# Stihl 025 idles too fast



## Razz (Nov 1, 2007)

I was given an old non-running stihl. I disassembled and reassembled it. It now runs great but it won't idle down. It doesn't seem like the idle adjustment is doing anything. The only change I get is if I screw it in all the way, the engine dies. I've replaced all hoses, seals etc. If the idle airway is partially blocked, would the engine run fast? I see countless posts on engines that won't idle but none for an engine that idles too fast. Even the Walpro and Stihl manuals that I've read don't mention it. The saw runs great, starts right up, everything works, it just won't idle down.
Hope that someone has an idea.
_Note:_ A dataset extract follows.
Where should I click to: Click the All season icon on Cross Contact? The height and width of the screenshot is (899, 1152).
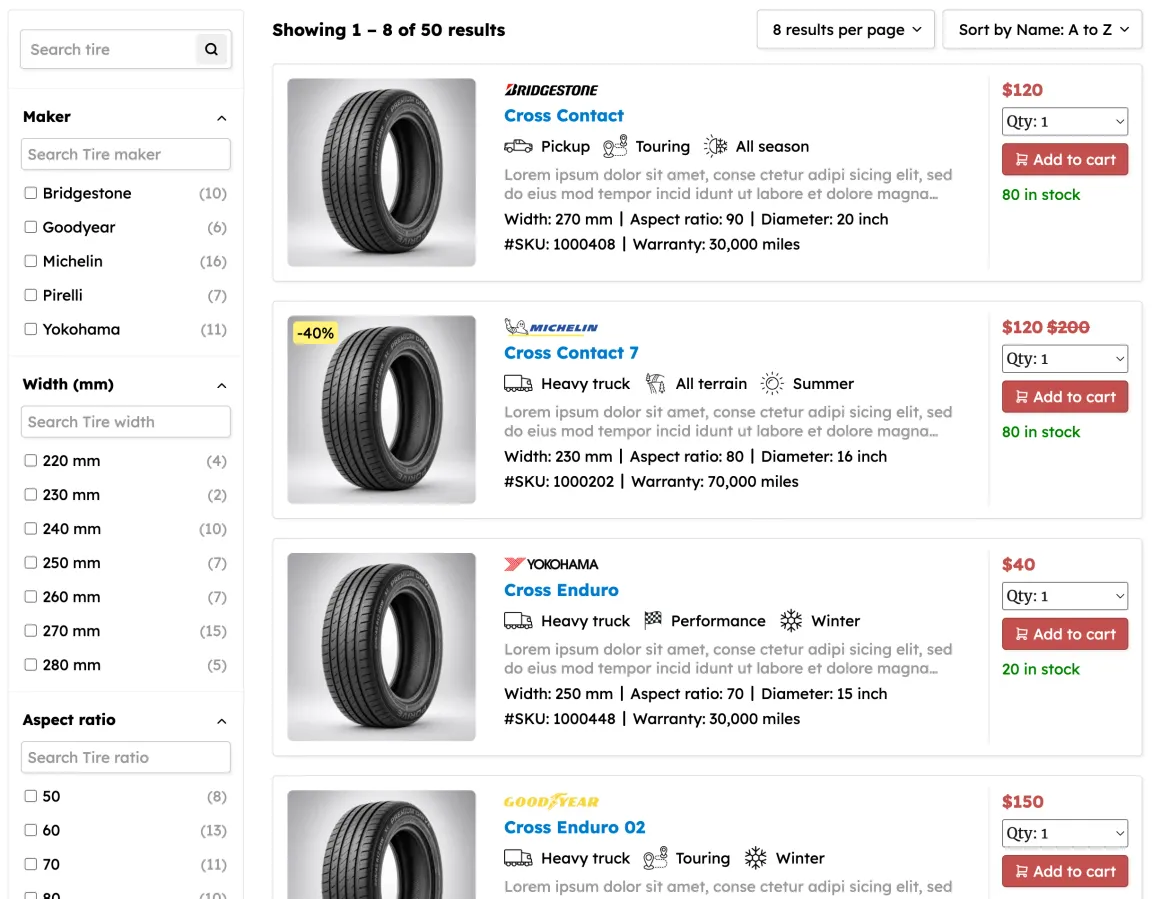715,146
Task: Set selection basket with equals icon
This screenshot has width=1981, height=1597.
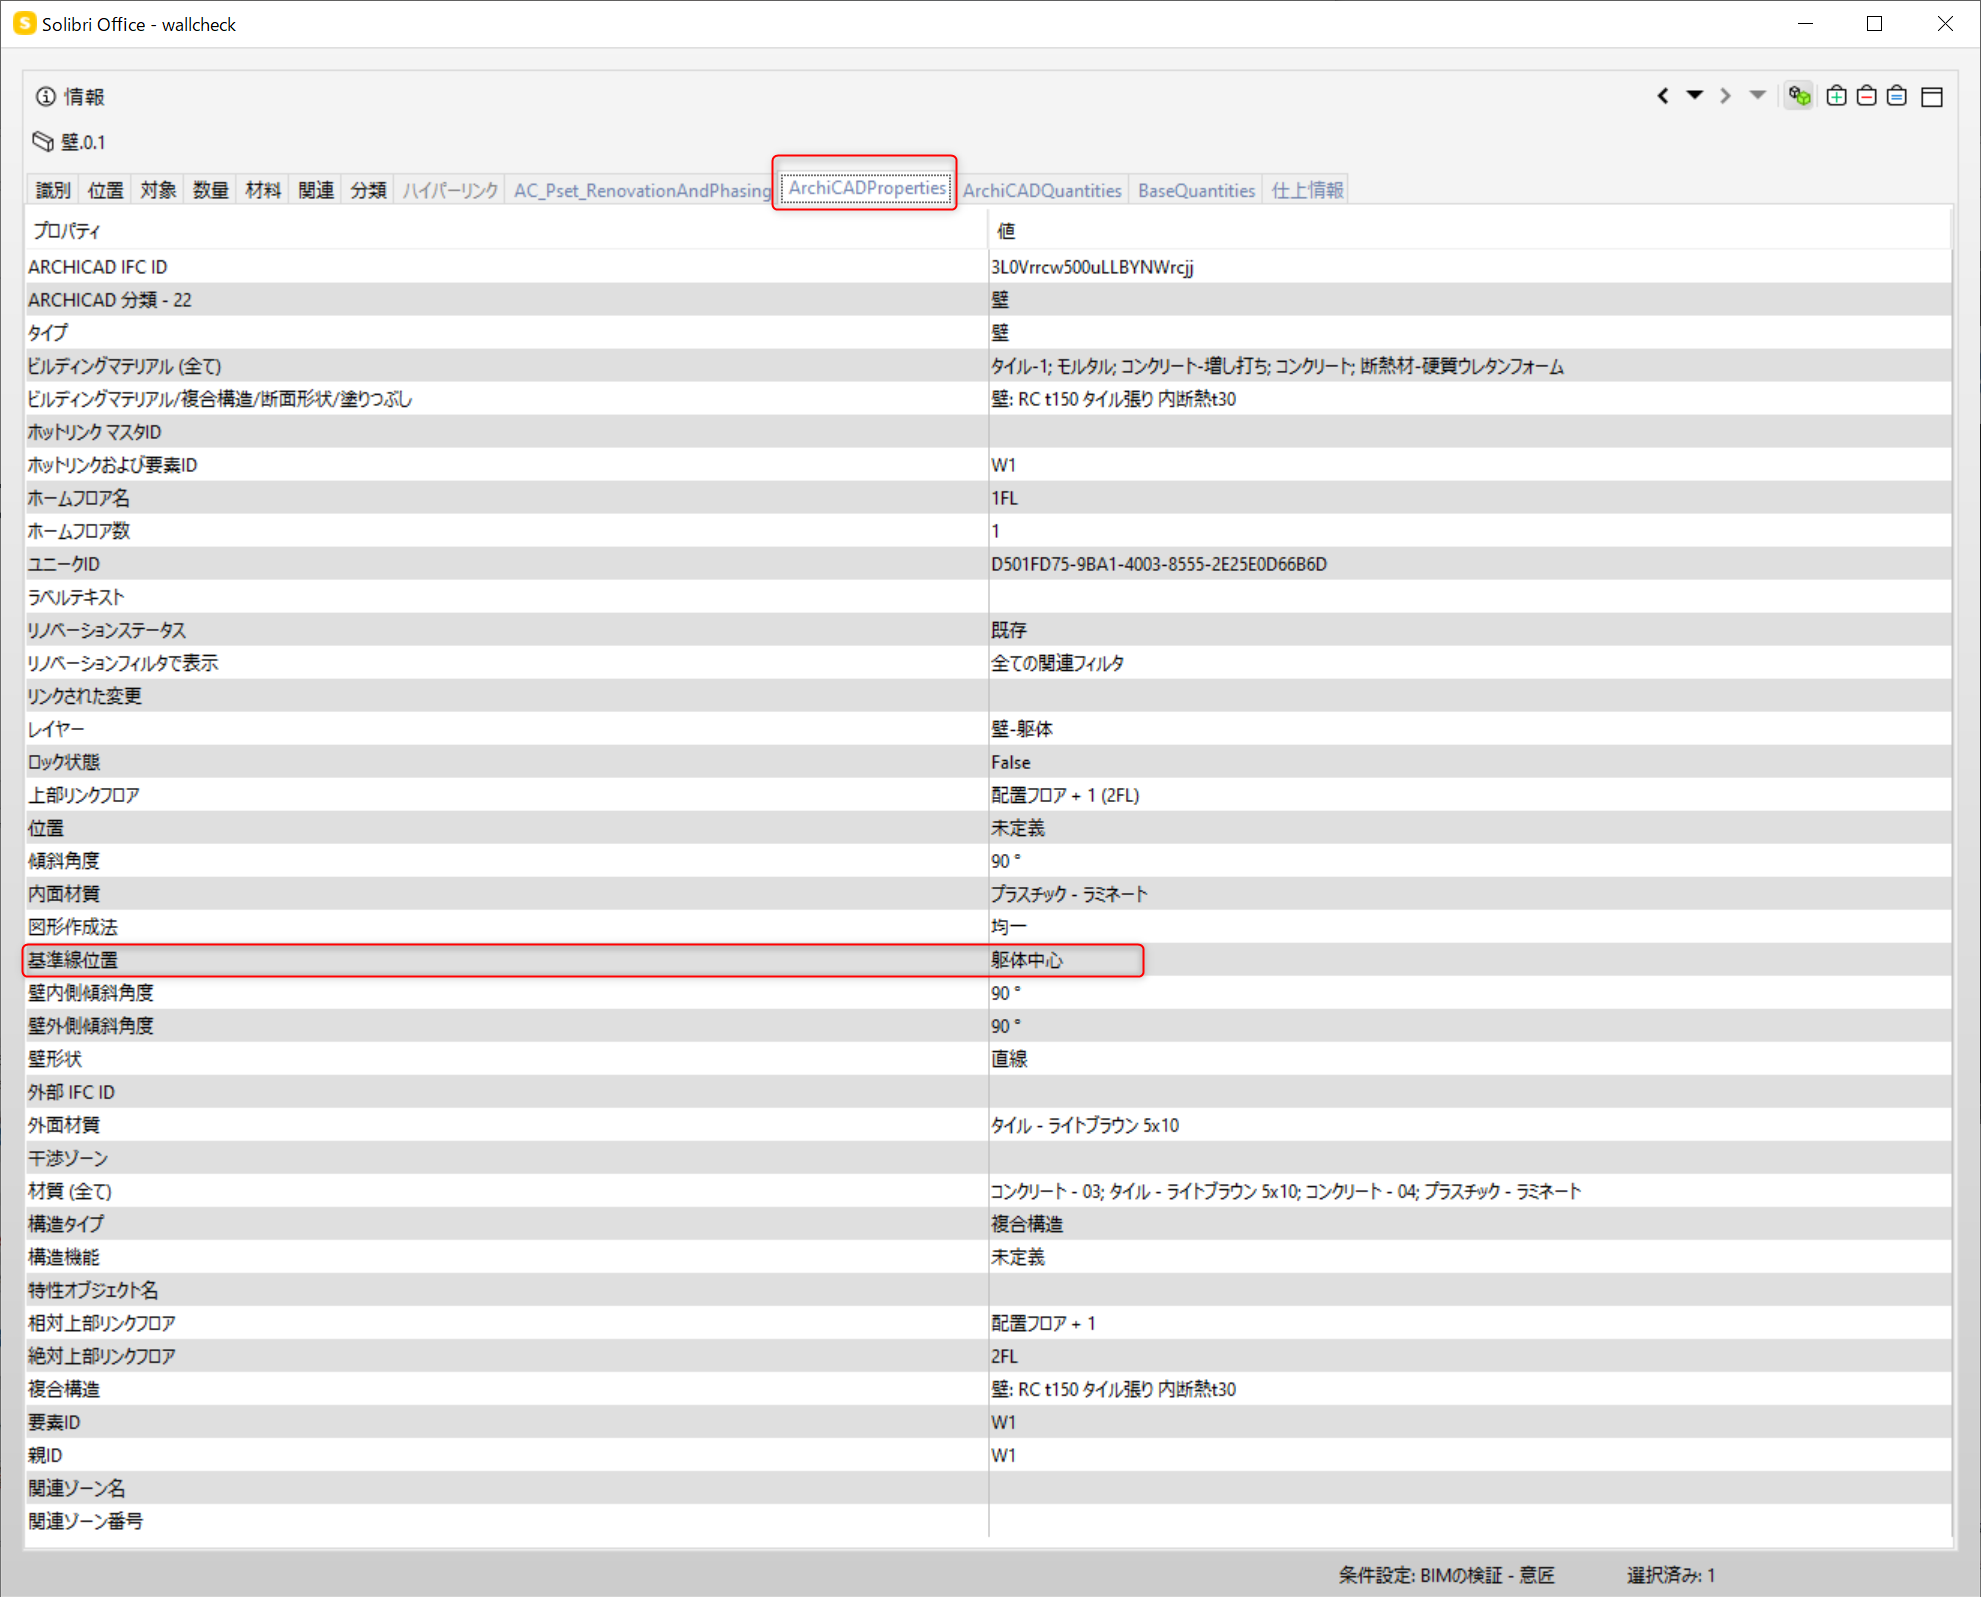Action: 1897,96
Thanks Razz


----------



## geogrubb (Jul 28, 2006)

Have you checked to see if something is binding the throttle cable. Have a good one. Geo


----------



## glenjudy (Aug 26, 2006)

Excellent point, I didn't route the throttle cable correctly thru a TroyBilt case once and would idle fast. Does throttle trigger work freely? with throttle control plate returning to idle stop ?
thanks,


----------



## Razz (Nov 1, 2007)

*Found the problem*

Thanks for the suggestions. While looking at the carb and linkage installed, I notice that the idle adjustment is the lower screw. The manual is kind of misleading and I had thought it was the upper screw.
Now that I've got the idle under control I'll have to readjust the low speed screw. Thanks again.


----------